=== Exercise prompt ===
Find every line below where the string "computer" shows up, and copy those lines.

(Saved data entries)
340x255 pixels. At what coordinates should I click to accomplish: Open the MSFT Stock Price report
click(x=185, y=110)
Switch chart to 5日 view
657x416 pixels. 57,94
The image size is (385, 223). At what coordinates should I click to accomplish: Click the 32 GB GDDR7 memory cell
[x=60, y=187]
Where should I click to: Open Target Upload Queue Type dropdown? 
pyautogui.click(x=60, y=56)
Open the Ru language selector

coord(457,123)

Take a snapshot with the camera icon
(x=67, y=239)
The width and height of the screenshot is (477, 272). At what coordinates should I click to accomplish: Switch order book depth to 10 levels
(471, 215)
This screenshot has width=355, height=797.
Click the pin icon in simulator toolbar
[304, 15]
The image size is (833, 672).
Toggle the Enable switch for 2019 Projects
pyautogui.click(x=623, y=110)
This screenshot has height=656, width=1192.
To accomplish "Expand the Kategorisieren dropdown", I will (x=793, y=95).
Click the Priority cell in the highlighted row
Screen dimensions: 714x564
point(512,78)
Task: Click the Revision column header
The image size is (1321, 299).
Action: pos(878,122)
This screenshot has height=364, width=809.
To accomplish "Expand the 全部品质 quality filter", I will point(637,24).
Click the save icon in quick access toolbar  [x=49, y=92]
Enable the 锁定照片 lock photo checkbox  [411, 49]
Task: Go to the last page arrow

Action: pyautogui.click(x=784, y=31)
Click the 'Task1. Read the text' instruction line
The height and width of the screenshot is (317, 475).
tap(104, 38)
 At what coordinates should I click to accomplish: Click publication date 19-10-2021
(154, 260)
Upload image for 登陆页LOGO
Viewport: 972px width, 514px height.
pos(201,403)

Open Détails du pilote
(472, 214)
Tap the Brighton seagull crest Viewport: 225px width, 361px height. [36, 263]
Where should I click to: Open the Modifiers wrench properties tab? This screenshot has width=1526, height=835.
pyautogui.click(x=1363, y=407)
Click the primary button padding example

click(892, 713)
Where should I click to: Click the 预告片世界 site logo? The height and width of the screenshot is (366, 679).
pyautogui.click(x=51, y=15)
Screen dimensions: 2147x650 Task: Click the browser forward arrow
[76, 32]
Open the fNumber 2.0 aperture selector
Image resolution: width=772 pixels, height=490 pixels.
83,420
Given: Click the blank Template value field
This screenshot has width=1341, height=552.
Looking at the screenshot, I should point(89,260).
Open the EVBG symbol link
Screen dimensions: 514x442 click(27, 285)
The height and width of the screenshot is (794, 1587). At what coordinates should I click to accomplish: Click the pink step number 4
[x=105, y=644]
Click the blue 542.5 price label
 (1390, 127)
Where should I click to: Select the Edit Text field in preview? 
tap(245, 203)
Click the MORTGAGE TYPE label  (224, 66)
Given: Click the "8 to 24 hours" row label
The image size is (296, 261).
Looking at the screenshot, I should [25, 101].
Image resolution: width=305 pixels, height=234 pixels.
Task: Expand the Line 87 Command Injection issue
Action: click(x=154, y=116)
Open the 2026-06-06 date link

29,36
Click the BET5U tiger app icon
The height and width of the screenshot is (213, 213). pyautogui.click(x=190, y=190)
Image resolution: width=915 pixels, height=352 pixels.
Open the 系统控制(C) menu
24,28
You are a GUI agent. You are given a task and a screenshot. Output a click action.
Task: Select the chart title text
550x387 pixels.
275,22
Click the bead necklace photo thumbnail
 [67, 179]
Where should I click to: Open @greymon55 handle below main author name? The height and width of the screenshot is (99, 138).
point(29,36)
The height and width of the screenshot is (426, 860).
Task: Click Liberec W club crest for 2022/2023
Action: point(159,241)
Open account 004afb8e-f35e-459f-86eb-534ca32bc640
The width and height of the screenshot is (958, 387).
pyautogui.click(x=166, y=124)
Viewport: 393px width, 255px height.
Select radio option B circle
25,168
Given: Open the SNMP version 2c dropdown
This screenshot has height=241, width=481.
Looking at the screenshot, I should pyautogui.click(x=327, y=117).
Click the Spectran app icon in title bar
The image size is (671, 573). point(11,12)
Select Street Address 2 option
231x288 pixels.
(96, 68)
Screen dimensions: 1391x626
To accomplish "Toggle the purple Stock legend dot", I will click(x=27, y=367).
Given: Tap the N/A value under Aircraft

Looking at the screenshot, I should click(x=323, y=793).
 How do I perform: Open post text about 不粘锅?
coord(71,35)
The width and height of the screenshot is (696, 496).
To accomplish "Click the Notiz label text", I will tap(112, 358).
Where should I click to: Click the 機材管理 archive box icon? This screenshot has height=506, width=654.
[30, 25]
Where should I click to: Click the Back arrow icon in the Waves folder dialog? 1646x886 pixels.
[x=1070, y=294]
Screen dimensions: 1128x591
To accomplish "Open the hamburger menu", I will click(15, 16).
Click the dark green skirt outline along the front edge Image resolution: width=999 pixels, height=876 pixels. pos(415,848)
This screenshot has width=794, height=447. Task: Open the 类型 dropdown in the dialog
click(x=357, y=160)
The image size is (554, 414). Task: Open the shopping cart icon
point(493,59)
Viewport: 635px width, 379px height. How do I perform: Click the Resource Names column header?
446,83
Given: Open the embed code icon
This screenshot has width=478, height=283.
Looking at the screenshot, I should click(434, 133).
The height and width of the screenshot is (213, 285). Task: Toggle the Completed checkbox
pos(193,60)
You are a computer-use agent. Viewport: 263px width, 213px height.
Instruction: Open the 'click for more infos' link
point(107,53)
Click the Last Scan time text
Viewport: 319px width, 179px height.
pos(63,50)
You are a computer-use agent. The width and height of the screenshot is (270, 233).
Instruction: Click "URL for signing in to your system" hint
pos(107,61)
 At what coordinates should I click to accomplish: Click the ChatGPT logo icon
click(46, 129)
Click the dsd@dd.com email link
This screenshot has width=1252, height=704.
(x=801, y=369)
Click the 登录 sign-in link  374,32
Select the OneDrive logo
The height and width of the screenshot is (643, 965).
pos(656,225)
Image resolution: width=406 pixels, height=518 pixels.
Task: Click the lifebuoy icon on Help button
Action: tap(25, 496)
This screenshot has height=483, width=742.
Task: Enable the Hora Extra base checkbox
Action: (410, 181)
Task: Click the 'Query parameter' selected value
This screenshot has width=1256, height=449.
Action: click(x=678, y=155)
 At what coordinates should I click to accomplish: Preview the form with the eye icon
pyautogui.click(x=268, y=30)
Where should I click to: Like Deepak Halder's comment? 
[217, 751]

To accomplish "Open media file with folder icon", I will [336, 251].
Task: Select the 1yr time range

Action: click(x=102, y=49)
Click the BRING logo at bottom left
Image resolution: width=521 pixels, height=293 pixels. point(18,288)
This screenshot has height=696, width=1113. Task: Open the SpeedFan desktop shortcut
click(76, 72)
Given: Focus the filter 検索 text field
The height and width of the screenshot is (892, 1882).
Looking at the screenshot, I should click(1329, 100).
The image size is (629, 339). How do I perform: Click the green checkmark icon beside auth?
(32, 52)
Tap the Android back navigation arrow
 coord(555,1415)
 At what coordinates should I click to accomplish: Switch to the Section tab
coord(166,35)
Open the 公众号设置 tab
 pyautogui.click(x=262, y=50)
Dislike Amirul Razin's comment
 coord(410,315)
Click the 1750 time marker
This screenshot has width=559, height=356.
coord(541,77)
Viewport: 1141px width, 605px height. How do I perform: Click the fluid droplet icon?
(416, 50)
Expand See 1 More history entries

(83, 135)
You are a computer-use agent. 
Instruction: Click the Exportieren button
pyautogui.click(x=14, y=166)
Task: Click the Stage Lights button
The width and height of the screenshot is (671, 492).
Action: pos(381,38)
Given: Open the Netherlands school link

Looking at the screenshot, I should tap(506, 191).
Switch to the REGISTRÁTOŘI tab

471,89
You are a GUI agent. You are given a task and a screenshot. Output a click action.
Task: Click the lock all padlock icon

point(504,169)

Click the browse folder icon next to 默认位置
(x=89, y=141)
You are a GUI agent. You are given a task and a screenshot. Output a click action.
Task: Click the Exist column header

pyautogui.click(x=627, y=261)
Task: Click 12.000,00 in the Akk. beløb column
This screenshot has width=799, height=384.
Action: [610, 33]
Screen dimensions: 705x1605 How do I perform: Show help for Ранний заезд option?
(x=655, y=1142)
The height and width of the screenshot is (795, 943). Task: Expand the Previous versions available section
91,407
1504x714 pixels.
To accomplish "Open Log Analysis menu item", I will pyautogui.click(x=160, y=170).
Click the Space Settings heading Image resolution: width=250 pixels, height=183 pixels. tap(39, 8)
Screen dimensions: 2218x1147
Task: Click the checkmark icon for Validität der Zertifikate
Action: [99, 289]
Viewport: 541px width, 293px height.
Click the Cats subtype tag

=== Solution below ===
You are a computer-use agent. Viewport: 263px width, 213px height.
You are a computer-use agent. The width and height of the screenshot is (270, 233).
You are a computer-use agent. 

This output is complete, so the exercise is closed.